Monday, September 1, 2008

Hurricane Hanna Churns Over Bahamas

Associated Press
September 2, 2008 12:00 a.m.

PROVIDENCIALES, Turks and Caicos -- Hurricane Hanna stalled for hours over the southeastern Bahamas on Monday, lashing the islands with fierce winds and rain. Forecasters said it could threaten the southeast United States by midweek.

Meanwhile, Tropical Storm Ike emerged as a new threat in the open sea, as the National Hurricane Center in Miami monitored three weaker weather systems moving westward across the Atlantic.

Hanna, with maximum sustained winds near 80 mph, lingered for much of the day near Mayaguana and nearby islands in the southeast Bahamas.

There were no immediate reports of injuries or major damage, but emergency teams were standing by and would begin assessing the situation once the storm has cleared, said Stephen Russell, interim director of the Bahamas National Emergency Management Agency.

"I'm quite certain there is going to be damage, particularly in Mayaguana," he said.

Hanna also was bringing strong winds, heavy rain and pounding surf to nearby islands, including Inagua and Crooked Island, and Turks and Caicos Islands to the south. It was expected to hit the southeastern U.S. later in the week.

"Right now, the uncertainty is such that it could hit anywhere from Miami to the outer banks of North Carolina," said Jessica Schauer Clark, a meteorologist at the U.S. National Hurricane Center. "So people really need to keep an eye on it."

Ike was approaching behind Hanna -- still about 1,400 miles out in the Atlantic Ocean, but expected to become a hurricane in the next 36 hours as it too approaches the Bahamas.

NASA was not taking any chances -- it announced a delay of at least a day in the planned move of the space shuttle Atlantis from an assembly building at Florida's Kennedy Space Center to the launch pad. The move had been scheduled for Tuesday in preparation for an October mission to the Hubble Space Telescope.

Florida state officials also were keeping nervous watch on Hanna and the weather behind it, careful not to overextend the assistance it provides to other Gulf Coast states dealing with Gustav.

Hanna's center was near the Caicos Islands on Monday evening. It was nearly stationary.

"The storm's on top of us right now and it's blowing really hard," said Miguel Campbell, a mechanic with the Bahamas Electricity Corp. on Mayaguana, where some 300 people were hunkered down.

Hanna's winds and rain reached all the way to Haiti, where thousands remain homeless in the wake of Gustav, which was downgraded to a tropical storm as it moved over central Louisiana late Monday.

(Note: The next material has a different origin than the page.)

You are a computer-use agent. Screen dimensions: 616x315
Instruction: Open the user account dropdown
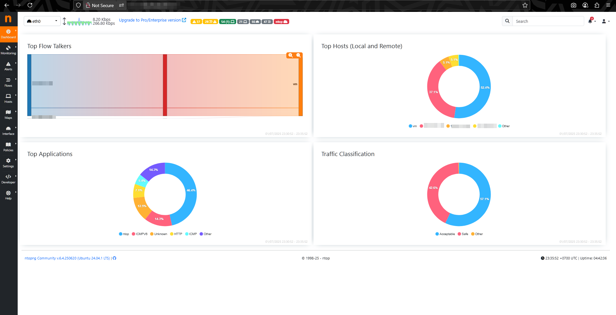pos(605,21)
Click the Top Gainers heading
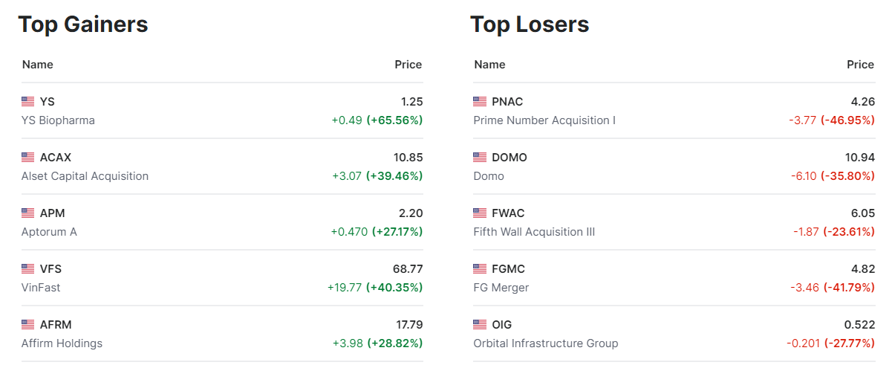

In Puerto Rico, authorities said one man from Colombia was killed and a woman from Brazil was missing after they were swept away in a river swollen with rain from Hanna. The two were students at the University of Puerto Rico on a trip to the island's east.

Hanna was expected to bring up to 12 inches of rain to the Turks chain, a popular tourist destination with about 22,000 people.